Set up an alternate archive log destination to DATA which is part of the Exadata database parameter template. Use a command similar to the following to configure an alternative archive log destination.

SQL> REM Define the local destination to use the FRA and be a MANDATORY destination
SQL> ALTER SYSTEM SET LOG_ARCHIVE_DEST_1='LOCATION=USE_DB_RECOVERY_FILE_DEST VALID_FOR=(ALL_LOGFILES,ALL_ROLES) MANDATORY' SCOPE=BOTH;
SQL> ALTER SYSTEM SET LOG_ARCHIVE_DEST_STATE_1='ENABLE' SCOPE=BOTH;
SQL> REM Define a second destination, also as MANDATORY
SQL> ALTER SYSTEM SET LOG_ARCHIVE_DEST_2='LOCATION=+DATA VALID_FOR=(ALL_LOGFILES,ALL_ROLES) MANDATORY' SCOPE=BOTH;
SQL> REM Set the scope for this second location as ALTERNATE
SQL> ALTER SYSTEM SET LOG_ARCHIVE_DEST_STATE_2='ALTERNATE' SCOPE=BOTH;
SQL> REM Modify the original local destination to include the alternate destination
SQL> ALTER SYSTEM SET LOG_ARCHIVE_DEST_1='LOCATION=USE_DB_RECOVERY_FILE_DEST VALID_FOR=(ALL_LOGFILES,ALL_ROLES) MANDATORY MAX_FAILURE=1 ALTERNATE=LOG_ARCHIVE_DEST_2' SCOPE=BOTH;


Ensure you have allocated sufficient space for this alternate archive log destination to contain at least 24 hours of archives. You can use asmcmd and the lsdg command to verify available space. In the following example note the Useable_file_MB to determine free space

$ asmcmd –p
ASMCMD [+] > lsdg
State   Type Rebal Sector Logical_Sector Block AU Total_MB Free_MB Req_mir_free_MB Usable_file_MB Offline_disks Voting_files Name
MOUNTED HIGH N        512     512   4096 4194304 72769536 66414996          866304       21849564             0 N           DATA/
MOUNTED HIGH N        512     512   4096 4194304   4175360 4148456           59648        1362936             0 Y           DBFS_DG/
Monitor and alert when the alternate archive destination is being used since the archive backups and purge mechanisms are not done automatically since it resides outside RECO and the fast recovery area.

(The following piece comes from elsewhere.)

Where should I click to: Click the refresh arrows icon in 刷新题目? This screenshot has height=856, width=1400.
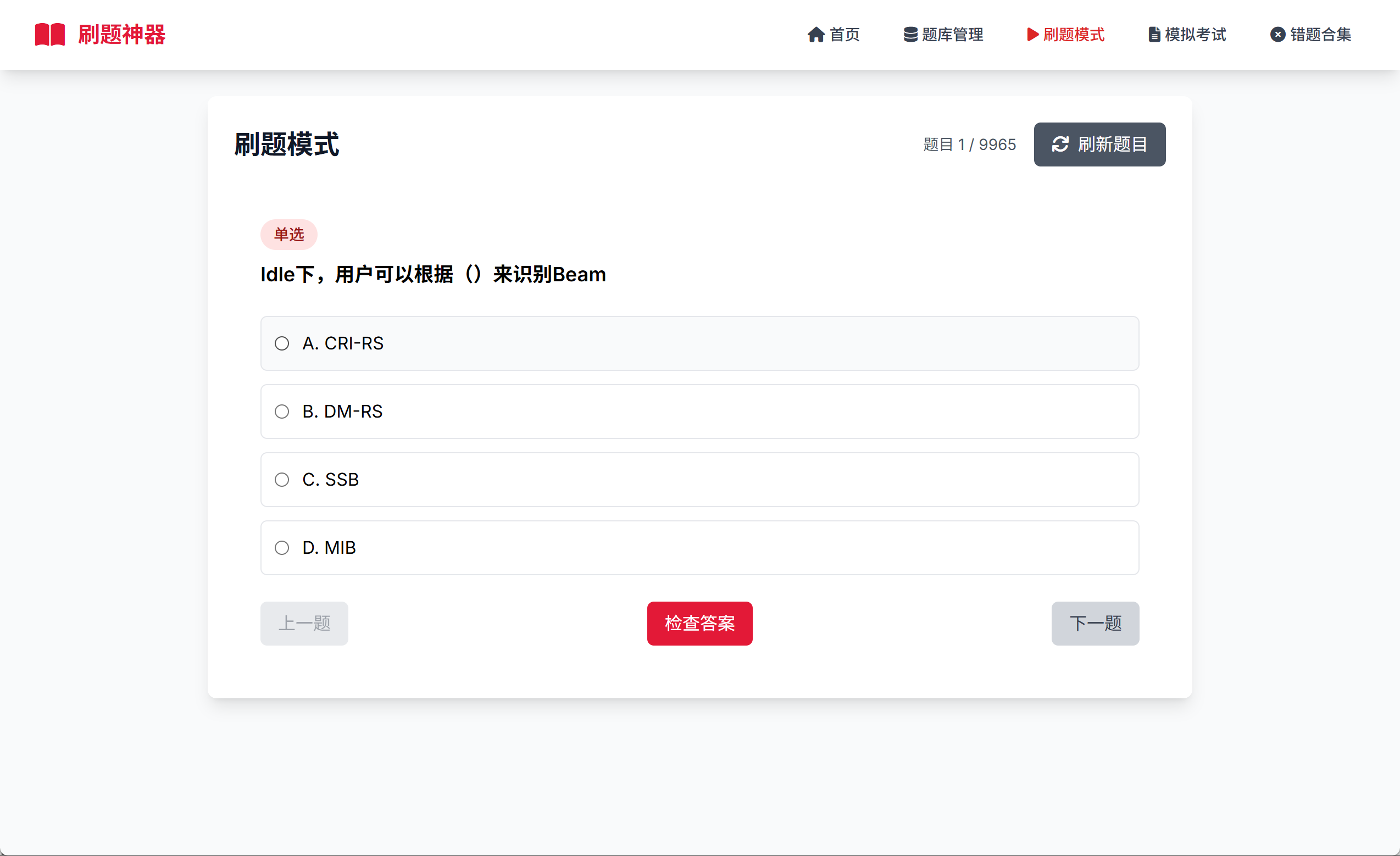coord(1060,144)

Section B: Operational Steps after losing RECO

This section will apply to any configuration with RECO deployed with normal redundancy.
If the RAC cluster fails because the DBFS_DG disk group where the voting files reside is also dismounted, execute steps from Section C. It will provide an example of the operational steps to restart the database.
If an alternate archive log destination has not been defined and the database is hung and cannot archive, execute these steps to create an alternate archive destination outside RECO.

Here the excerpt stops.